There’s an American Express poll that repeats like a broken record inside my brain. It’s dated by now—a restaurant critic mentor quoted it to me a decade ago—but the gist is that the majority of people make the decision of whether to return to a restaurant based on the service. Not on the food. Not on the comfort of the banquette, the soft glow of the lighting, the soundtrack, the scene. It comes down to the service.

The poll popped back into my head after a recent experience at one of Seattle’s better bars.

I was off for the night—on a date with my husband rather than eating out for a restaurant review—and so we’d decided to treat ourselves to proper gin martinis to start the evening.

We asked the bartender to recommend a gin, which led to some taste tests and comparisons; we were having fun, and our server seemed engaged.

The trouble came when I had the audacity—the chutzpah!—to ask for an extra olive or two. Cue the snarky “Why don’t you just order antipasti?” half-jokes.

Cue the cold shoulder. Cue the “Are you serious?” look on my face.

The takeaway? The guy behind the bar knows more about how I like my martinis than I do. (Also: I’m clearly still anonymous at that bar. Hooray?)

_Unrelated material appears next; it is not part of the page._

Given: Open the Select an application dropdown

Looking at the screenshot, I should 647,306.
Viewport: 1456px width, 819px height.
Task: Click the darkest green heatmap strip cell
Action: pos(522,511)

After a friend shared a similar story with me, a pattern began to crystallize. My friend’s parents were visiting, and she and her husband wanted to take them out to dinner.

But having experienced caustic service during prior dinners out with her parents, my friend had decided to take a proactive approach: She’d called the intended trendy French restaurant ahead of time to explain the situation—her father is a very plain eater—and to ask them to be frank with her. Did they have a server who would be able to handle her father’s order of a well-done steak and potatoes without trying to talk him into ordering his steak cooked less? Could they take his order without condescending to him?

Calling ahead to get permission to order as one pleases: Is this what eating out in Seattle has come to?

Granted, the old adage that “the customer is always right” is a quaint, unrealistic ideal. So I suppose it’s worth explaining what good service means to me, so that we can all be on the same page. It’s grace. Graciousness. Essentially doing whatever one can to make the diner’s night just right. Having the grace to sweep any diner gaffes aside and move on without missing a beat. Acknowledging and owning up to any mistake made—even when it’s not the server’s fault, as with a kitchen that’s running behind—rather than pretending nothing is wrong.

But I’ve noticed a troubling new tenor in the conversation between server and diner, in which the diner is expected to order in a way that pleases the server.

Forget substitutions, which many menus now disallow. And even set aside the myriad restaurants where one is told up front that “plates will arrive when they’re ready,” essentially dismissing the considerable importance of properly pacing a meal. The crucial question is: When did it become the diner’s job to order “correctly”?

The new school of servers is passionate and food obsessed, which is a blessing, as long as they don’t approach their jobs from on high; nobody goes out to dinner to hear a lecture on sustainable fisheries or the deficiencies of flavored vodkas.

There is something to be said for the old guard: the old pro servers who wouldn’t dream of dismissing a diner based on a frou-frou drink order or a steak ordered well done. Time, experience, years of long hours and the occasional nightmare diners have taught them that being a server, after all, isn’t really about their egos. It’s about making someone feel special, about treating diners like they’re the most important table of the night.

And it’s about enjoying the resulting big, fat tip.